Imply the forward and dividends using the two nearest strikes on either side of the estimated forward from step 1 (make sure you quotes are reasonable for both puts and calls). The implied forward is the average of the forward obtained at each of the two strikes by applying put-call parity to the European option mid prices computed in 2), and back out a corresponding implied dividend.
Evaluate the results:
- Does the implied forward lie in between the two strikes? This is a minimum requirement.
- How different is the forward from the estimated forwarded (or implied if several steps are needed)? You will need some criteria to determine the optimal stopping.
- If the result in step 4) is not satisfying, use the current implied forward in step 2) and iterate until you are satisfied with the result.
These steps will give you Pseudo European option prices, option implied forwards and option implied dividends that are consistent with the observed American prices.
The calibration of the actual vol surface should result in the chosen (Pseudo) European option prices (only OTM, sufficiently liquid...) at any maturity to match the prices from the vol surface.
Afterwards, you will have a set of implied vols for moneyness levels, which you can fit using various techniques like SVI, SABR, or a mixture of lognormals to get a curve that best fits the existing IV and allows you to get full fledged surface for any strike and expiry.
Below is a quick SVI implementation in Python example:
spot = 1.34
forward = 1.35
t = 30 / 365.0
vols = np.array([ 12, 10, 9.5, 9, 10.5, 8, 10.24, 9.6, 11.2, 9.4, 11.9, 9.7, 20, 23, 27]) / 100
strikes = np.array([1.21, 1.3, 1.4, 1.3, 1.3, 1.32, 1.38, 1.3,
1.4, 1.3, 1.45, 1.25, 1.5 , 1.6, 1.8])
total_implied_variance = t * vols ** 2
def svi(k, param):
a = param[0];
b = param[1];
m = param[2];
rho = param[3];
sigma = param[4];
totalvariance = a + b * (rho * (k - m) + np.sqrt((k - m)** 2 + sigma**2));
return totalvariance
def targetfunction(x):
value=0
for i in range(11):
model_total_implied_variance = svi(np.log(strikes[i] / forward), x);
value =value+(total_implied_variance[i] - model_total_implied_variance) ** 2;
return value**0.5
bound = [(1e-5, max(total_implied_variance)),(1e-3, 0.99),(min(strikes), max(strikes)),(-0.99, 0.99),(1e-3, 0.99)]
result = optimize.minimize(targetfunction, bound, tol=1e-8, method="BFGS")
x=result.x
K = np.linspace(-0.4, 0.4, 60)
newVols = [np.sqrt(svi(logmoneyness, x)/t) for logmoneyness in K]
plt.plot(np.log(strikes / forward), vols, marker='o', linestyle='none', label='market')
plt.plot(K, newVols, label='SVI')
plt.title("vol curve")
plt.grid()
plt.legend()
plt.show()
SABR calibration would involve fitting beta, alpha, rho and nu so that it resembles the shape of IV in the market.
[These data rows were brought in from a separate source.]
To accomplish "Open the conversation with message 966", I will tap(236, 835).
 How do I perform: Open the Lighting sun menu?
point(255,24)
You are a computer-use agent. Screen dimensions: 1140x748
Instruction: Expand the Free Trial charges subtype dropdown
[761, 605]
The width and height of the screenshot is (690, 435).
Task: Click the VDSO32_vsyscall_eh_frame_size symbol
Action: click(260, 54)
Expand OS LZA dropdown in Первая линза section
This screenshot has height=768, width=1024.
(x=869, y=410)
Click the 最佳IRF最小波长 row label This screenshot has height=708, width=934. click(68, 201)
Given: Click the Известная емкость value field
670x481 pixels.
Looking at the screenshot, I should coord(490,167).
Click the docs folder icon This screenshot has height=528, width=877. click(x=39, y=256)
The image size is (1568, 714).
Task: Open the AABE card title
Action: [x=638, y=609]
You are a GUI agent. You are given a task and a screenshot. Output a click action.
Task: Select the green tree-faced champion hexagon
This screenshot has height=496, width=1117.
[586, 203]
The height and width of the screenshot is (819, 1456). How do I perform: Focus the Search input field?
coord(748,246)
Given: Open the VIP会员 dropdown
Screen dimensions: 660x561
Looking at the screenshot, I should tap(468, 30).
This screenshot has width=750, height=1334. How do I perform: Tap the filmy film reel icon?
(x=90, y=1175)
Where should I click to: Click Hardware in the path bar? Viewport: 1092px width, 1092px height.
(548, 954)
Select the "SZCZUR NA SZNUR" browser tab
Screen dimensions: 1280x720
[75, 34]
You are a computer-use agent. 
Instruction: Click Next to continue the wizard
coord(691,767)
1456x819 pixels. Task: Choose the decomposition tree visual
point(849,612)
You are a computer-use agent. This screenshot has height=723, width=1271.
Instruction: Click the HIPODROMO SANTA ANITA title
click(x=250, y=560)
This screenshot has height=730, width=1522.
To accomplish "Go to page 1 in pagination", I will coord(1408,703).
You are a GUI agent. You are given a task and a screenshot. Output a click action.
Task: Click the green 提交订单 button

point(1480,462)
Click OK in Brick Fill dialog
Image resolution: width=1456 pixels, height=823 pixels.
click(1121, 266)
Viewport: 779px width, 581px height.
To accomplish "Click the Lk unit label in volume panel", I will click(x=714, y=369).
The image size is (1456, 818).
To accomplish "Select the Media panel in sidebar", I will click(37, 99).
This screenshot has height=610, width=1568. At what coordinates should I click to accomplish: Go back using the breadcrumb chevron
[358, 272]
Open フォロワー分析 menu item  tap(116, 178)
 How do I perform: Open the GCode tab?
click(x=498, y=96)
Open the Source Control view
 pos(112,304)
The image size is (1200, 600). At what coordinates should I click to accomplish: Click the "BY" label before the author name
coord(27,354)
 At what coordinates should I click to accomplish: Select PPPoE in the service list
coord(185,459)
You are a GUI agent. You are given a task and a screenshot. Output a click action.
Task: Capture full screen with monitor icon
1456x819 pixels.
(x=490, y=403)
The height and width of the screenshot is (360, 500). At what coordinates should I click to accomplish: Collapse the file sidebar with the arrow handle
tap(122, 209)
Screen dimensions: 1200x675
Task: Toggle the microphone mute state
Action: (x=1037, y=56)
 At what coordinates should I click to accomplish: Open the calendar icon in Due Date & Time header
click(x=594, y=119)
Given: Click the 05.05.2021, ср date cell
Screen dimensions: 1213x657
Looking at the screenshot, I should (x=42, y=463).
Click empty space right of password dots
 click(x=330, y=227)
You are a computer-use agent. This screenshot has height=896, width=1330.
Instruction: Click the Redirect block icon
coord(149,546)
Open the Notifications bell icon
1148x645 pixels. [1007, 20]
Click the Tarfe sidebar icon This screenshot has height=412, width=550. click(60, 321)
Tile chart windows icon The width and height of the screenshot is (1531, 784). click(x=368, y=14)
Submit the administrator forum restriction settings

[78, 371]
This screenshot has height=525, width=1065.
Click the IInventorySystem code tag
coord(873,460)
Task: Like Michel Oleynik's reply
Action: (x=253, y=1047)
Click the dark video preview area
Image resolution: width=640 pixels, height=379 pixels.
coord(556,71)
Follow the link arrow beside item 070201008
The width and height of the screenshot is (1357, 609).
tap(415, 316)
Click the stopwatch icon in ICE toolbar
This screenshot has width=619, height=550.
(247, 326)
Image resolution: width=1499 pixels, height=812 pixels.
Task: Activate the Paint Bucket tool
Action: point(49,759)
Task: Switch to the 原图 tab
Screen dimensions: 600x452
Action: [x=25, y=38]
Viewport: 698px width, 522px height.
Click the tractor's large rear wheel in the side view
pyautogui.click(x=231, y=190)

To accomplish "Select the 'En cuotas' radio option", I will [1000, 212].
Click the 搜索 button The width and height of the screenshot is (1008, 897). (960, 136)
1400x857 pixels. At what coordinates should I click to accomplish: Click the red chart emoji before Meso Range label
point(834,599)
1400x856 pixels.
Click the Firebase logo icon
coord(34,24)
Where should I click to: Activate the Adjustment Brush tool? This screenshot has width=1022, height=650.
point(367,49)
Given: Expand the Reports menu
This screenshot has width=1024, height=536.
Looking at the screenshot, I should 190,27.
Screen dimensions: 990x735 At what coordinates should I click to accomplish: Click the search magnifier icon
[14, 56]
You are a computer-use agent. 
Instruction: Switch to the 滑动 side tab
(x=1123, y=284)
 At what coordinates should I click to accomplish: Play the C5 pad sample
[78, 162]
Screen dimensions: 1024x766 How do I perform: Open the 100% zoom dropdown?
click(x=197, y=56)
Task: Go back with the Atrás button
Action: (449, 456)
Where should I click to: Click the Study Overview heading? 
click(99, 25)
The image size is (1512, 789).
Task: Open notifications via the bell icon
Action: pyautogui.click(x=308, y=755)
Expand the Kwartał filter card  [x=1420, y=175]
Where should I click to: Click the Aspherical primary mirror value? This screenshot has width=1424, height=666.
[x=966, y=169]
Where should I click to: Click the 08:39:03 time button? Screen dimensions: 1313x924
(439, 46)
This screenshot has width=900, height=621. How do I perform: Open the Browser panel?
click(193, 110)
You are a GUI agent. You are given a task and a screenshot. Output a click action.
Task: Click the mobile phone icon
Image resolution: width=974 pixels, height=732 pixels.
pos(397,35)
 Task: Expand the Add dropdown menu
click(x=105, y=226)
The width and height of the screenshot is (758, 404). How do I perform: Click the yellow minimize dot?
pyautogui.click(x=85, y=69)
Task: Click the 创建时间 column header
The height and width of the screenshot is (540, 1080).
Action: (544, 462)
You can see details and the below illustration here.
Lastly, I am not convinced about the real estate example and liquidation. Real estate is usually trading far from book value, and even the companies in the S&P500 have illiquid options markets. However, there are 14 companies in the S&P500 that trade below book value according to Bloomberg's API and the field PX_TO_BOOK_RATIO. All these have IV of deep OTM puts significantly higher than ATM, and increasing all the way.
After all, the scenario implied by such low strikes will almost surely see massive haircuts for its liquidation value as well.